Re: Hosting Perl projects
by arc_of_descent (Hermit) on Mar 24, 2007 at 09:56 UTC

    You mentioned sourceforge.net, so why not try it out? I've been using it for many years now to host my open source projects, and its the best by far.

    svn, cvs, mailing lists, web site for your project, forums, project news, donations.. they have it all


    --
    Rohan

Re: Hosting Perl projects
by DrHyde (Prior) on Mar 26, 2007 at 08:59 UTC
    Up until a couple of weeks ago I ran my own CVS server. But now I've switched to Sourceforge for all my stuff. It Just Works.
      It Just Works

      This must be a different sourceforge from the one I've encountered :-)

Re: Hosting Perl projects
by Moron (Curate) on Mar 26, 2007 at 15:24 UTC
    If your going to assemble your projects onto one computer, why not one of your existing ones? I'd have one version control repository (cvs, subversion or to taste) per tarball and use tags to record the history of parts explosions including source versions that went into every release. That way I can write Perl scripts against my repository that can help me quickly track down a culprit change even if for example a bug is reported two releases down the road from its cause.

    -M

    Free your mind

      Funny as it sounds, I don't really have a permanent development machine... My main computer at home is a Windows box (a Compaq, of all things) running a browser and MS Office for family use. My other boxes come and go... I don't trust myself to do backups anyway, so it'd be better to host somewhere else.
        What I did when in a similar situation a few years ago was repartition and convert my home machine into a dual-booting Linux and XP system - one for work and the other for games (everything else is better on Linux anyway, including OpenOffice.org). Using GRUB you can make the Windows the default boot environment for your family with a few seconds delay to give you time to elect to boot Linux for your work.

        -M

        Free your mind

        I don't trust myself to remember to do backups either. That's why I use a cron job for that purpose. I have cron driven backups going of databases on sql servers and of key directory trees, including the cvs repository I administer for a Coding Network I participate with.
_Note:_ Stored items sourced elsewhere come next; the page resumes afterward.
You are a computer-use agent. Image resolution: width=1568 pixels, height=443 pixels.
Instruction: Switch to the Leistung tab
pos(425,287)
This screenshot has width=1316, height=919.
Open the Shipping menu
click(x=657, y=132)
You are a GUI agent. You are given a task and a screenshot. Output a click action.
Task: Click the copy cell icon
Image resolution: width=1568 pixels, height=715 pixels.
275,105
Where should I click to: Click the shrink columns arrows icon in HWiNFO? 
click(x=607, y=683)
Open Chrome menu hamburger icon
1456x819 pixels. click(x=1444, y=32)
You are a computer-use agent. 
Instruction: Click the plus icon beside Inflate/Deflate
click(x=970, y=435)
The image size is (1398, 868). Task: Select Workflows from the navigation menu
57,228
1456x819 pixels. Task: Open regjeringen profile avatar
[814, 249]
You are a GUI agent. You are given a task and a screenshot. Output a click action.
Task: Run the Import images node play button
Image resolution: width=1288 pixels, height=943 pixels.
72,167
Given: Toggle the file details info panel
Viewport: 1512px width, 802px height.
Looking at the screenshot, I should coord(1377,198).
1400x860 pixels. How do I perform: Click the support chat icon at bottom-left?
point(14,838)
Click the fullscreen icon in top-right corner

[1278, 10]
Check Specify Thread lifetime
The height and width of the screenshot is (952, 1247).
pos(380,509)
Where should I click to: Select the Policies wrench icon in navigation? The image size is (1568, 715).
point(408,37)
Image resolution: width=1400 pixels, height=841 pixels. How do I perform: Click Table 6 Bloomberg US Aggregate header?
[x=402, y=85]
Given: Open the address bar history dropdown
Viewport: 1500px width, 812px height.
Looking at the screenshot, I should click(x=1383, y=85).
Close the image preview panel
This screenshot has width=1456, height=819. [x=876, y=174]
        Now that a friend has turned me on to the wonders of rsync, I'm consideraing adding an automated rsync (enabled by shared keys between the hosts) to handle the offsite part of the backup project.

        It was that same friend who, a few years before when I was crying about lost data, mentioned to me, "That data must not have been very important if it wasn't important enough to backup". The truth of that statement certainly didn't make it any easier to hear at the time. But I was still rebuilding my system on a new drive, when I found mysql_backup.cgi in a google search. And as soon as the system was back up, I added that and some tar czf invocations to my crontab.

        Now configuring such automated backups is an early priority for me whenever I put real work into a new server.